Diapason, 15.01.10
Emmanuel Dupuy
Massenet: Werther, Paris, 14. Januar 2010
Orages interieurs
 
Pour ses débuts tardifs à L'Opéra-Bastille, Michel Plasson insuffle à Werther une étreignante poésie, complice d'un plateau sans faille

L’année dernière, l’Opéra de Paris avait présenté un Werther venu de Munich, dont la mise en scène n’a guère laissé de souvenir impérissable. Nicolas Joel, qui souhaitait inscrire l’ouvrage au répertoire, a de son côté choisi de racheter la production londonienne du cinéaste Benoît Jacquot.
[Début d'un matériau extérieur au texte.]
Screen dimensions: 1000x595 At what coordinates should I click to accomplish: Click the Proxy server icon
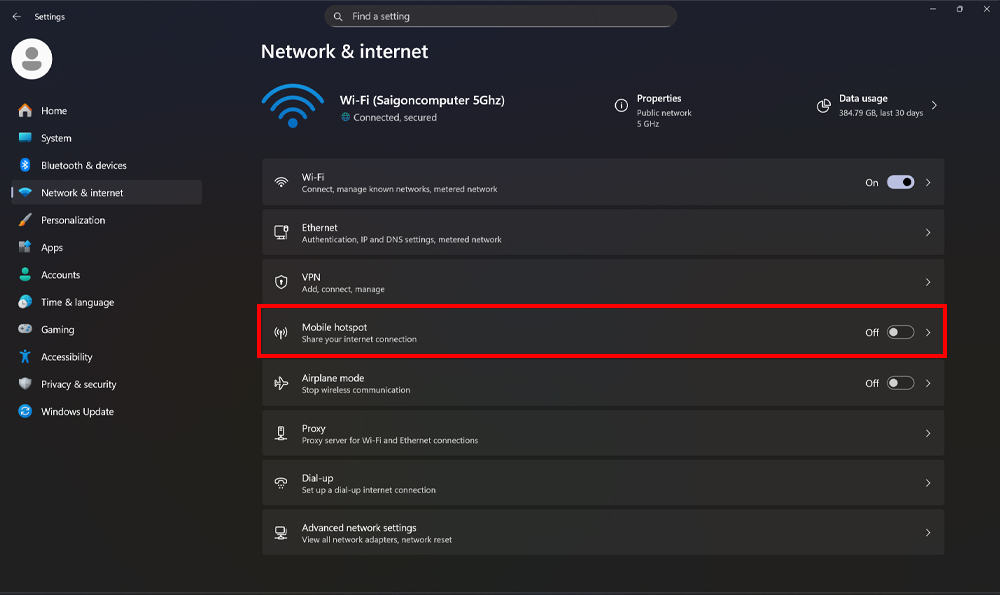[x=280, y=432]
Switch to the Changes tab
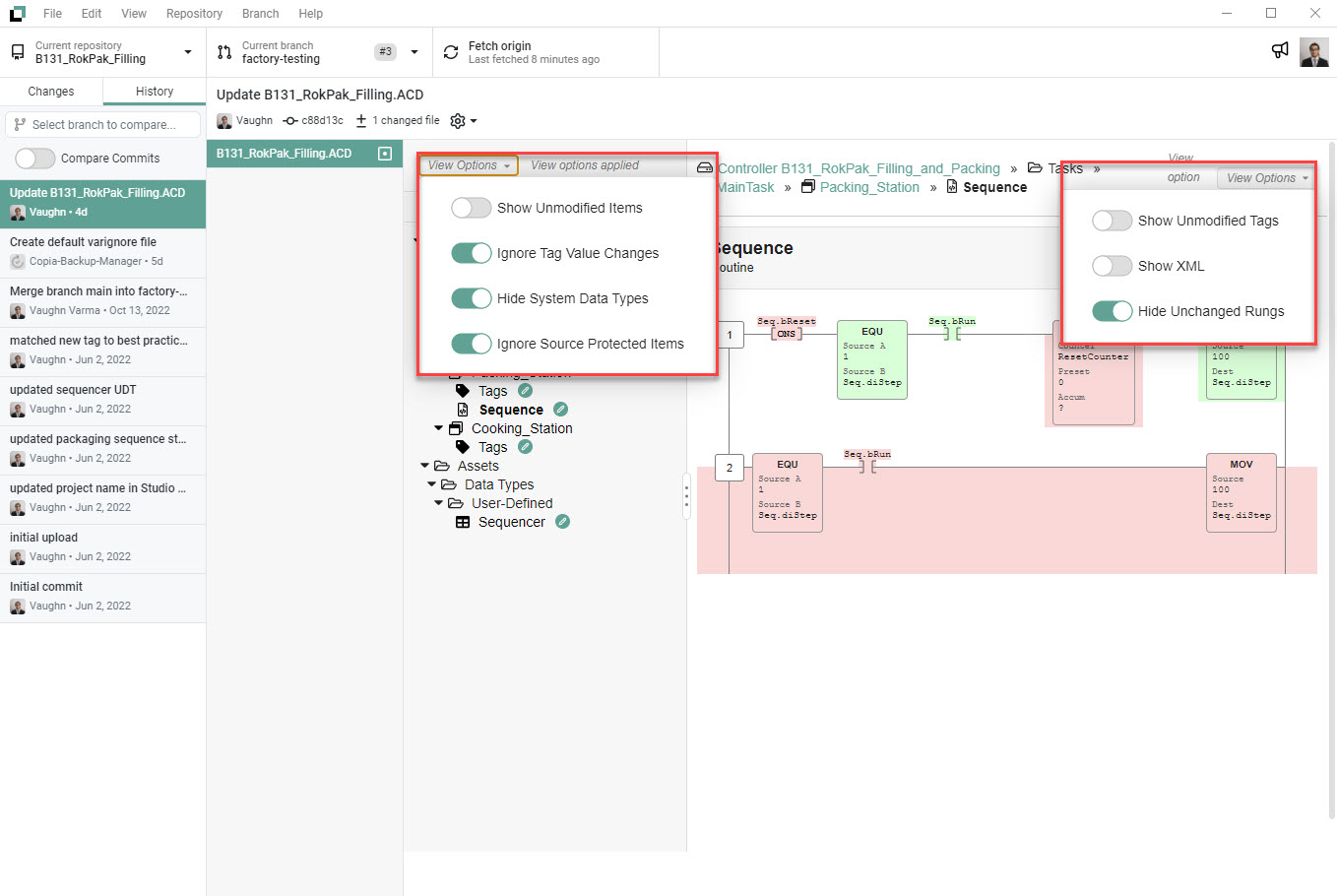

Bonne pioche, n’en déplaise à quelques contempteurs qui n’ont pu réfréner leurs huées en ce soir de première.

A l’acte I, certes, le décor de Charles Edwards, avec son lierre et sa fontaine qui ne cesse de couler, animé par des jeux de lumières aussi naïfs que changeants, peut faire craindre la pire convention. Le II, devant un beau cyclorama tout en ciels tourmentés, cultive davantage un certain dénuement. On comprend alors ce qui fera la force du spectacle : une vérité psychologique poussée dans ses extrêmes, dessinant les caractères et leurs relations d’un trait acéré et sans esbroufe. Le III, de ce point de vue, est un modèle : dans un superbe intérieur éclairé alla Vermeer, jamais les conflits qui déchirent Charlotte, jamais le désespoir de Werther, la violence froide d’Albert n’auront paru aussi évidents. Et au IV, l’agonie du héros, dans une misérable mansarde qui s’avance jusqu’à l’avant-scène en un saisissant effet de zoom, est elle aussi d’une justesse qui doit tout à une direction d’acteurs admirable.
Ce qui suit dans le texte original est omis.